Putting your clients ahead of yourself isn’t service. It’s slavery. Good service is one thing. A gnawing feeling in the pit of your stomach telling you you’re selling a bit too much of your soul is another. And somewhere along the way, you either draw a line in the sand or you let the tide wash you away.
WHAT’S A STAKE
Me? I’ve spent the better part of my days being a doormat. Somehow, I had it in my head that there were the pictures I was supposed to take and the ones I wasn’t. That ‘yes’ was a mandate, that giving was the only way to get, and that meeting half way wasn’t losing the other half.
We may exist in a service industry. It might be more competitive than ever. And clients deserve to be treated right. But it ain’t opportunity if it kills you slowly.
We know it when things aren’t settling right. I know of no one who gets into a business to let it rule their life. I know of no one who loves photography whose goal is to renounce their vision. I have never met a person who felt they didn’t deserve to get paid the $500 they thought they had to give up to get the contract they got. But these things are all too common. In the absence of alternatives, the rule of thumb seems to be to do what we need to do for the sale.
But if it’s true what they say – that it’s not the photography we sell, but us – then what do we really lose when we don’t get back as much as we give?
DOING FOR OTHERS AND DOING FOR YOU ARE NOT EXCLUSIVE
Not too long ago, I saw Perks of Being a Wallflower. I’m eternally a sucker for a coming of age story. Tell me a tale of a teen trying to find a place in the world, and I’ll be the first to sign up. Because what any teenager knows and every adult has forgotten is this: though our potential is limitless, our will is limited. Our hearts are fragile things. At stake is more than career or cash. At stake is who we are.
And there are two things Perks of Being Wallflower will tell you about who we are. First, we get the love we think we deserve. And second, putting everyone’s life ahead of our own is not love.
Which is all to say that doing a good job isn’t going to be measured by how big a doormat you can be. It will be measured by how much value you make people see in the work you create. That’s worth repeating. Business is built on nothing but the ability to let people see your value. And insofar as business goes, everything else is just a device to move us towards that end. Some people do it by networking, some by brand, some by image. Most by a little bit of all of them. But whatever the device, it is fully possible to create boundaries without losing your clients. In fact, if you do it right, you’ll get even more. A business must reflect the owners needs. Lying down and rolling over isn’t running a business. It’s just running.
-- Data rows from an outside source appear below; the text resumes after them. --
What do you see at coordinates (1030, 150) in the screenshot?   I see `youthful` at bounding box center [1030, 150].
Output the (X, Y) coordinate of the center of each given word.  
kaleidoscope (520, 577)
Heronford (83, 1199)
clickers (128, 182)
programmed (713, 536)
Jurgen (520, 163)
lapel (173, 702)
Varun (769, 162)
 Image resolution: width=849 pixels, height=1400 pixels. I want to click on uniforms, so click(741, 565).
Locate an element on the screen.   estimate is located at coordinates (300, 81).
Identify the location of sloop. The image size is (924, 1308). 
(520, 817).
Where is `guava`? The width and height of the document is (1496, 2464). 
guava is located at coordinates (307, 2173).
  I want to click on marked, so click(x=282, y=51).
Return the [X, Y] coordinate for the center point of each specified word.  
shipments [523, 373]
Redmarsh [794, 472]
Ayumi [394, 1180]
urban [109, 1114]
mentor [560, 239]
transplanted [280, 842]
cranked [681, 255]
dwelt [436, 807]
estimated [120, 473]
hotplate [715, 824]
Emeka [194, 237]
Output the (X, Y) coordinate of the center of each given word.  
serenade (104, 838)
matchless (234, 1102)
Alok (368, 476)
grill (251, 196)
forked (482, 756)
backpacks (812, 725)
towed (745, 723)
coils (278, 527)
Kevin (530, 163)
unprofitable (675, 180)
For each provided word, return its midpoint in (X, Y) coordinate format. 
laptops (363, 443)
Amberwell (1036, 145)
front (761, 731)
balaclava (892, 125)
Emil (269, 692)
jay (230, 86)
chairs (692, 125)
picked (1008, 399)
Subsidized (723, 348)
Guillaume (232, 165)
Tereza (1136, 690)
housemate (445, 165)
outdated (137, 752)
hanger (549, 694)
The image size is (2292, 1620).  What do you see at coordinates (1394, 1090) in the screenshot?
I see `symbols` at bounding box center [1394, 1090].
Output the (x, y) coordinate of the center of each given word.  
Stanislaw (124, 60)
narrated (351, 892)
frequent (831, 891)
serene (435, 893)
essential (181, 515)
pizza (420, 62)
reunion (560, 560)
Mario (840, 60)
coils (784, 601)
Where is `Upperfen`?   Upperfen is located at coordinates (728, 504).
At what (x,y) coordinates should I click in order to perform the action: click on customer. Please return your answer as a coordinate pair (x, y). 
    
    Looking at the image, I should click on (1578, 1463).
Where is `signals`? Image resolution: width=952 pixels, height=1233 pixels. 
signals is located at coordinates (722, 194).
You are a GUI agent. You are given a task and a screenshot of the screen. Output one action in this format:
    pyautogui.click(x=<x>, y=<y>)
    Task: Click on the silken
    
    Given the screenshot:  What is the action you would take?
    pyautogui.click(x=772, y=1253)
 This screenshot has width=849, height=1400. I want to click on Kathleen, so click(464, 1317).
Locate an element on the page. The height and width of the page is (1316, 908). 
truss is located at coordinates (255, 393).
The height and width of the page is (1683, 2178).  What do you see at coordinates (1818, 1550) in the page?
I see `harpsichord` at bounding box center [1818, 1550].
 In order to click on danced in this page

The problem is there’s no manual given at birth to tell us how to manage our businesses. There’s no playbook on finding your voice, there’s no key to outline all the right moves. We are thrust into this industry, and we throw ourselves at the problems with all the resolve we can muster. But we can only learn ourselves how to find our footing and make it out unscathed. Business is trial by fire.
BEING HONEST MATTERS
Like love, you get the clients you think you deserve. But for all the bravado and all the talk, most of us will cave to market pressures and financial needs. These are things that will tell you that you don’t deserve much. Don’t listen. If you want a healthy relationship to your business, then know that you deserve as much as you allow yourself to believe. But that doesn’t come easy.
Because to say you deserve more is to be willing to fail and to hurt. If you’re afraid to fall, you’ll never learn to get up. And life is about the getting up, if anything at all. You can’t run. You can’t hide. You can’t duck and cover in the face of doubt, fear, and insecurity. You cannot do these things, because you have to know when you fail, how you fail, and why you fail. Honesty is a part of growth.
Sweeping problems under the rug to preserve the ego is the surest way to let them fester. Instead of creating solutions, you build protective scar tissue that desensitizes you to the subtleties of reality, leading to a corrosive cycle of avoidance that creates more questions than answers. Over time, it becomes all too easy to find yourself spending ten hours doing one thing to avoid one doing another. When it calls for the one, just do the one.
George Carlin said “Trying to be happy by accumulating possessions is like trying to satisfy hunger by taping sandwiches all over your body.” The same applies here. You will not solve business problems through images alone. You will not solve photographic problems through business alone. And there are any number of permutations in between. Lead with strength, but don’t run from weakness. Walk through the fire. Find the solution.
When you get that gnawing feeling that this wasn’t right or that isn’t working, don’t think tomorrow is another day. Get it done now. That’s you telling yourself to make it right. Do not give yourself the space to retreat and let missteps ripple through your life. Commit. Because believing you deserve more isn’t just a hope. And it’s not a betrayal by the world at large. It’s you being ready to get it done. Deserving more is a call to action, and to hear it, you just have to be ready to listen.